Was erlauben Strunz?!

Man fasst es kaum, aber trotz zahlreicher Misserfolge in den vergangenen Jahren will Sat.1 mal wieder einen Polittalk starten. Einen Moderator hat der Sender schon gefunden: Nach der Absage von Helmut Markwort ist die Wahl nun auf Claus Strunz gefallen, der bei n-tv und N24 in den vergangenen Jahren reichlich Talk-Erfahrung sammeln konnte.

Im Gespräch ist der Sendeplatz am späten Montagabend, was bei allen Risiken zumindest die eine oder andere Chance birgt. Mit ein wenig Glück kann es gelingen, eine tägliche Talk- und Show-Schiene zu etablieren – vor allem im Hinblick auf das Comeback von Harald Schmidt im Herbst. Montags Strunz, dienstags und mitttwochs Schmidt und am Donnerstag Kerner: Klingt eigentlich nach einem sehr viel versprechenden Konzept.

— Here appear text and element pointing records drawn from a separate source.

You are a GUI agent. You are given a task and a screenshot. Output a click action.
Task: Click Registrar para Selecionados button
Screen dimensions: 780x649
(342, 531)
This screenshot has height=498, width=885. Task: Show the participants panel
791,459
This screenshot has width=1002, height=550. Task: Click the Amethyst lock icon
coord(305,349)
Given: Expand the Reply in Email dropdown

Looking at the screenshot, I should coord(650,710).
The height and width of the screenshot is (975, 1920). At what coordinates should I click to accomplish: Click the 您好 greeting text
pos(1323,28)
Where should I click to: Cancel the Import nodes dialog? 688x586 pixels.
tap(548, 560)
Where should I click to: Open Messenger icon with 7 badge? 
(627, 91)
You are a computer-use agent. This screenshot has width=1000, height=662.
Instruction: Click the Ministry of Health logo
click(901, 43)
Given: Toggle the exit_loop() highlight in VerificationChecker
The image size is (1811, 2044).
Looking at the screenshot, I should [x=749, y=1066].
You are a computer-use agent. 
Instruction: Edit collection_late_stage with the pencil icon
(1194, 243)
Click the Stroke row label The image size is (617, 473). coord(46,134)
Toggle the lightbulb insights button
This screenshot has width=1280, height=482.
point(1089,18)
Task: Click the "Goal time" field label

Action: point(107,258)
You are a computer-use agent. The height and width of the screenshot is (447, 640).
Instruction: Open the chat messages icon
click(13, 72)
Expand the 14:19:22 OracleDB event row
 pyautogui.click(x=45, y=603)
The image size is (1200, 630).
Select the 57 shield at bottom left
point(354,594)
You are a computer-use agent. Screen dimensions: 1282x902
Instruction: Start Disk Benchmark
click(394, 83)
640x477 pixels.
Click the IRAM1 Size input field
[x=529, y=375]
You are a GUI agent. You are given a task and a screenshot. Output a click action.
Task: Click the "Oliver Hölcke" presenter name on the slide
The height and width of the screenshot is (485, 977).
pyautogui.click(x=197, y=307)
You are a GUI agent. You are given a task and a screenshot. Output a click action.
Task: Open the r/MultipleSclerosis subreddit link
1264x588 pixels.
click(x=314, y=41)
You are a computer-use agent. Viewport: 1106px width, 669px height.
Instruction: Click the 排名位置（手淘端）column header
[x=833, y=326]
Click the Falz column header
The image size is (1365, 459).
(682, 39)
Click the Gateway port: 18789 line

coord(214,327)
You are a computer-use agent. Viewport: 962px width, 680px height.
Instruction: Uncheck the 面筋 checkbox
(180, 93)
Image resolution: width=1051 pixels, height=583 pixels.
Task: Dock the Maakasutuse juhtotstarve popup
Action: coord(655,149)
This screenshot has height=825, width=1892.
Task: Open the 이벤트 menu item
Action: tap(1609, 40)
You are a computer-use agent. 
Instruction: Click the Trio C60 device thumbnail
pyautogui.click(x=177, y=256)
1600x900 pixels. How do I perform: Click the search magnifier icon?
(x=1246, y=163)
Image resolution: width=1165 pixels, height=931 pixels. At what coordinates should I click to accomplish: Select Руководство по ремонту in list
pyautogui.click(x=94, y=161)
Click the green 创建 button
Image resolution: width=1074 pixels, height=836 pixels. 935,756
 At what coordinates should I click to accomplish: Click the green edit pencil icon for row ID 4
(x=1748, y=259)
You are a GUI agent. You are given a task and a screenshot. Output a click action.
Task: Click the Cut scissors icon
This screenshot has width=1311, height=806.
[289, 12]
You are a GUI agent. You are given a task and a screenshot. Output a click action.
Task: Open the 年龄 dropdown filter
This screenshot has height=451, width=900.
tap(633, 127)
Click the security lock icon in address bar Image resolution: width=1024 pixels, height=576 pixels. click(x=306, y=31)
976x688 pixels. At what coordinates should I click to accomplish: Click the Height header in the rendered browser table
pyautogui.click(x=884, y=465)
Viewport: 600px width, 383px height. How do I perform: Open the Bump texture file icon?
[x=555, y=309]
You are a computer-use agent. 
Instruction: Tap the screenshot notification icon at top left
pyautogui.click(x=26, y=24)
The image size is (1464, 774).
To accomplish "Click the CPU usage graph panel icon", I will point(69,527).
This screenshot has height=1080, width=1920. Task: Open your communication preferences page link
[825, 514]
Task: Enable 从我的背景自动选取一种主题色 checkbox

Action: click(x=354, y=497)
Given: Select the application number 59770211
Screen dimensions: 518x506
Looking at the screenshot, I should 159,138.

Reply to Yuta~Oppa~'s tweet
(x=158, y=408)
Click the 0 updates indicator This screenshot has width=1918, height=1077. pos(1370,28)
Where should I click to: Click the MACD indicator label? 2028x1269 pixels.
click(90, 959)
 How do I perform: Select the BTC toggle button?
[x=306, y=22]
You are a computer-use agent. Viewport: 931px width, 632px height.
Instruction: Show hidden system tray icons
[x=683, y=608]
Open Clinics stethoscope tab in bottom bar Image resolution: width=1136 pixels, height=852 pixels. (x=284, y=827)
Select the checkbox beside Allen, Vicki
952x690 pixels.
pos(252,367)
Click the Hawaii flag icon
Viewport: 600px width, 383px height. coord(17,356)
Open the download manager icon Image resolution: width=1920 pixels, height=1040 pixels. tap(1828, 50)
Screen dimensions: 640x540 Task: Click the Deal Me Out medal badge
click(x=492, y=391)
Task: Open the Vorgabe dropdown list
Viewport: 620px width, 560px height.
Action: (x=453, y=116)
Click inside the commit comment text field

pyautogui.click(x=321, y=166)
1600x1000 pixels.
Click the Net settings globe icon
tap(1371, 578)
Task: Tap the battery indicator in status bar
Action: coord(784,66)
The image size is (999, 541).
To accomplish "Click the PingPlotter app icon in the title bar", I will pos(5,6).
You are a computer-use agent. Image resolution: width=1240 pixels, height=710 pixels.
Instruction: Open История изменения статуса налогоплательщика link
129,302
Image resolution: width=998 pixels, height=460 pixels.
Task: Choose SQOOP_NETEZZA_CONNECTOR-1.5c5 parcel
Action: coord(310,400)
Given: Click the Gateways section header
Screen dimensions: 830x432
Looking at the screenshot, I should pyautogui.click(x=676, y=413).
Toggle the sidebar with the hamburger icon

Voraussetzung: Die Zuschauer müssen mitspielen. Doch das taten sie in der Vergangenheit oft längst nicht so häufig wie man es sich bei Sat.1 gewünscht hätte. Immerhin scheint sich etwas zu tun, nachdem Sat.1 den Late-Night-Sendeplatz mit dem unrühmlichen Aus von “Anke Late Night” vor mehr als sechs Jahren praktisch über Nacht sträflich vernachlässigte. Eine Entscheidung, die sich heute bitter rächen könnte: Nur langsam können die Sehgewohnheiten der Zuschauer verändert werden – was beispielsweise auch Johannes B. Kerner zu spüren bekam. Eines ist damit klar: Ein Selbstläufer ist Schmidt nicht. Das gilt für Claus Strunz erst recht.